In 1894 Wood founded the Society of Women Journalists, which only two years later had more than two hundred members. A Conservative in politics, he was a member of the Carlton Club and of the Grand Council of the Primrose League, of which Douglas Sladen called him "one of the real founders".

To celebrate the Diamond Jubilee of Queen Victoria, Wood wrote and published The Gentlewoman's Record of the Glorious Reign of Victoria the Good.

In 1902, the novelist Marie Corelli wrote to Wood as editor of The Gentlewoman to complain that her name had been left out of a list of the guests in the Royal Enclosure at the Braemar Highland Gathering. Wood replied that her name had been left out intentionally, because of her own stated contempt for the press and her past objections to the snobbery of those who liked to appear in the "news puffs" of society events. He printed both letters in full in the next issue of The Gentlewoman.

==Voluntary work==
Between 1886 and his death in 1920 Wood was a member of the Council of the Chelsea Hospital for Women and for five years was Honorary Secretary of the Foundation of the Bolingbroke Hospital. He also served on the visiting committee of King Edward VII's Hospital and was a member of the Council of the Hospitals Association. In 1890 he founded the Children's Salon, a charitable organisation which endowed cots in children's hospitals around the country. Wood stated in Who's Who that he had initiated and organised schemes which had raised almost half a million pounds for a variety of philanthropic bodies, which at that time was a gigantic sum.
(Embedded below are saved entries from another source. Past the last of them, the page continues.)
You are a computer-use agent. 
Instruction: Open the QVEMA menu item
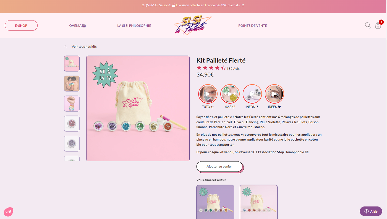click(78, 25)
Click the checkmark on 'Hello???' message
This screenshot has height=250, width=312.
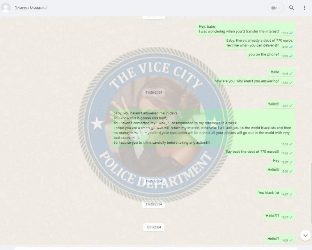tap(291, 217)
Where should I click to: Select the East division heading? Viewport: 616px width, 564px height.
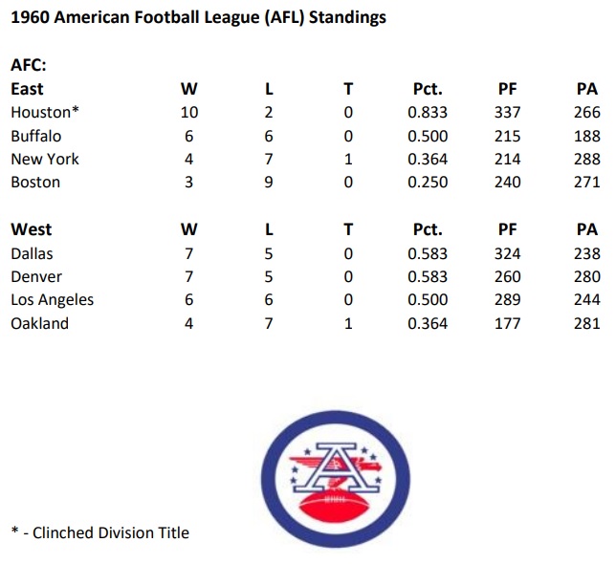(x=27, y=89)
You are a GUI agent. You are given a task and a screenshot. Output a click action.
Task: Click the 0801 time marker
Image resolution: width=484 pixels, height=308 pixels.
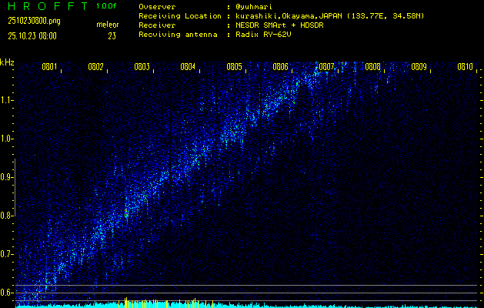click(x=49, y=67)
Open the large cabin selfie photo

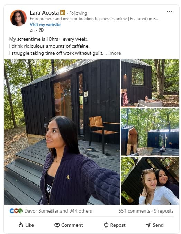(x=62, y=132)
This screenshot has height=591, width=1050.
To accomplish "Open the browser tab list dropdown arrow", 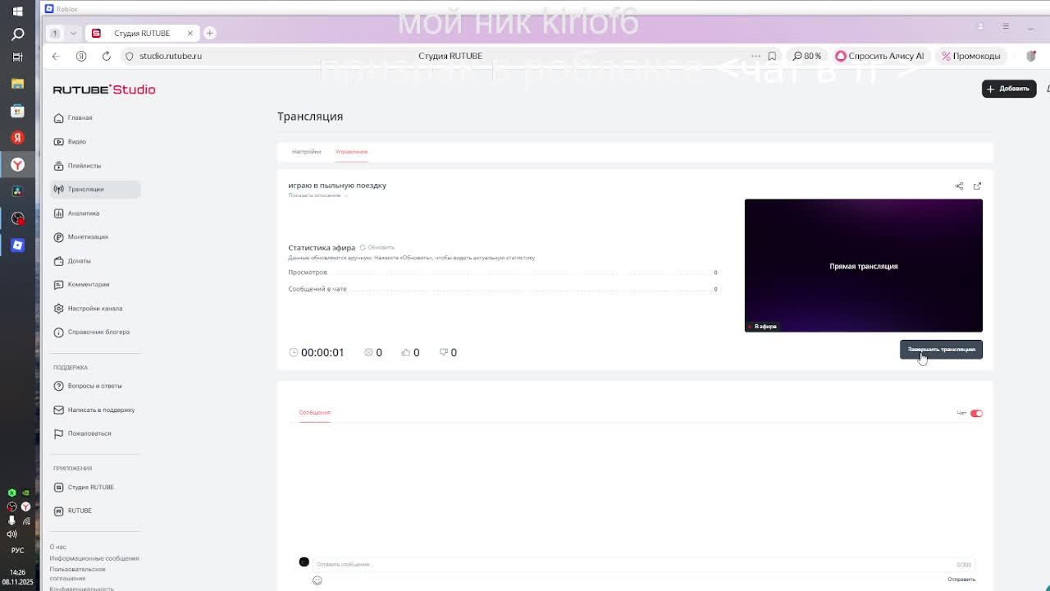I will (73, 33).
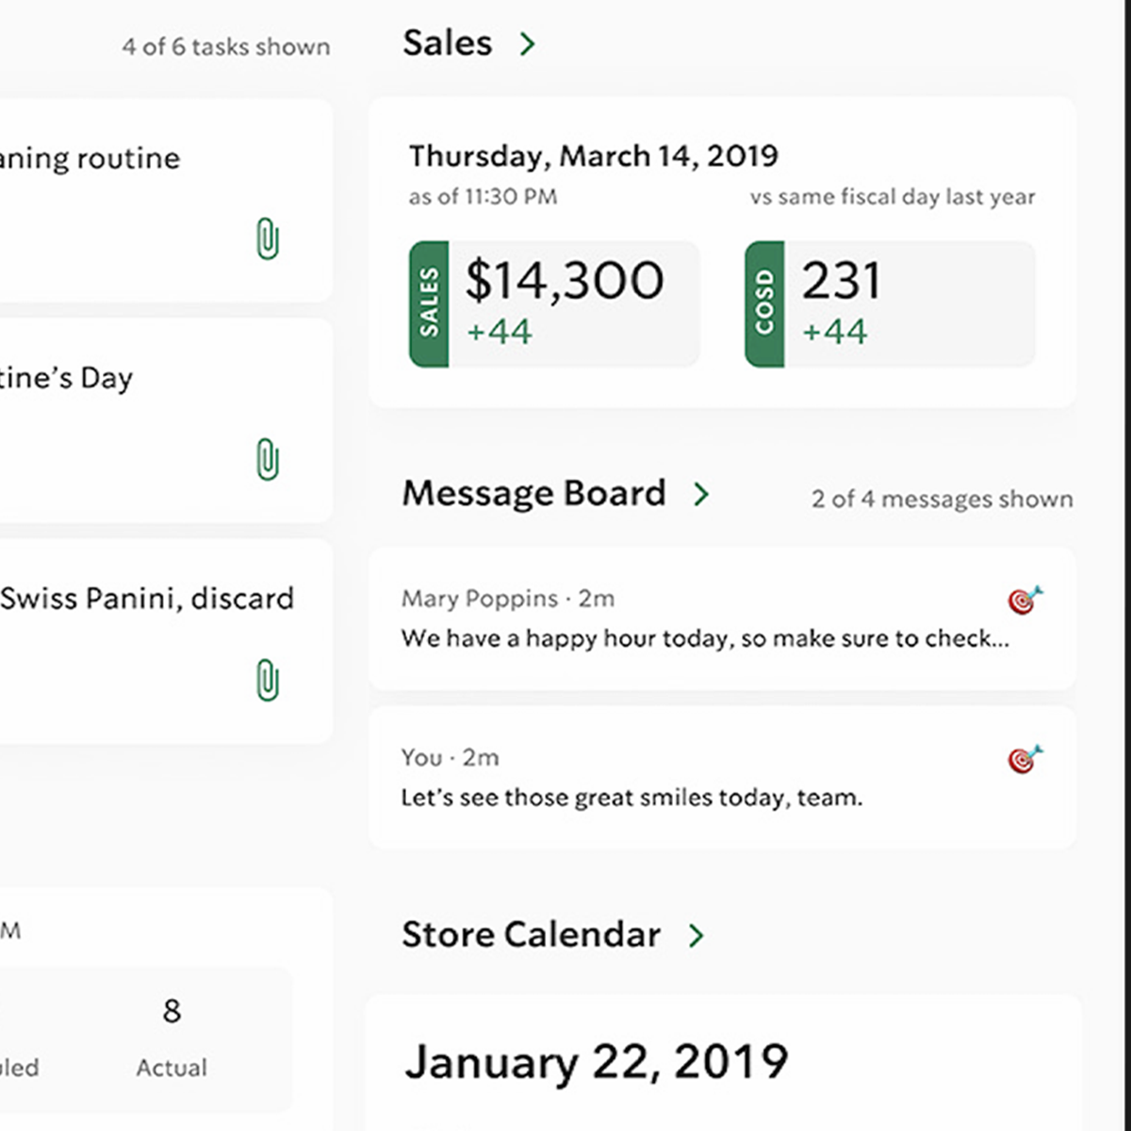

Wood's family motto was Non sibi sed aliis ("not for self but for others").

==Family and death==
In 1875, Wood married Elena Maria Umiltà Ambuchi of Florence, a daughter of the sculptor Torello Ambuchi, described by Sladen as "his pretty Italian wife". They had one son, Harold Charles Putney Wood (born 1881), and three daughters, Florence Elena Elizabeth, Ethel Violet Elise, and Mabel Fanny Louise. Wood sent his son to Uppingham, and in 1911 they were both directors of The Gentlewoman Illustrated Limited. In 1918, H. C. P. Wood was a director of the Newspaper Press, from which his father had retired. H. C. P. Wood was chairman of The Gentlewoman Illustrated Limited in April 1927 when the company was wound up.

Wood died on 20 December 1920, aged 67, after a long illness, still chairman and managing director of The Gentlewoman and of Press Printers, Limited. He died at 26 Kensington Court, London. The funeral was at Holy Trinity Church, Prince Consort Road, on 23 December. His wife had died in 1919.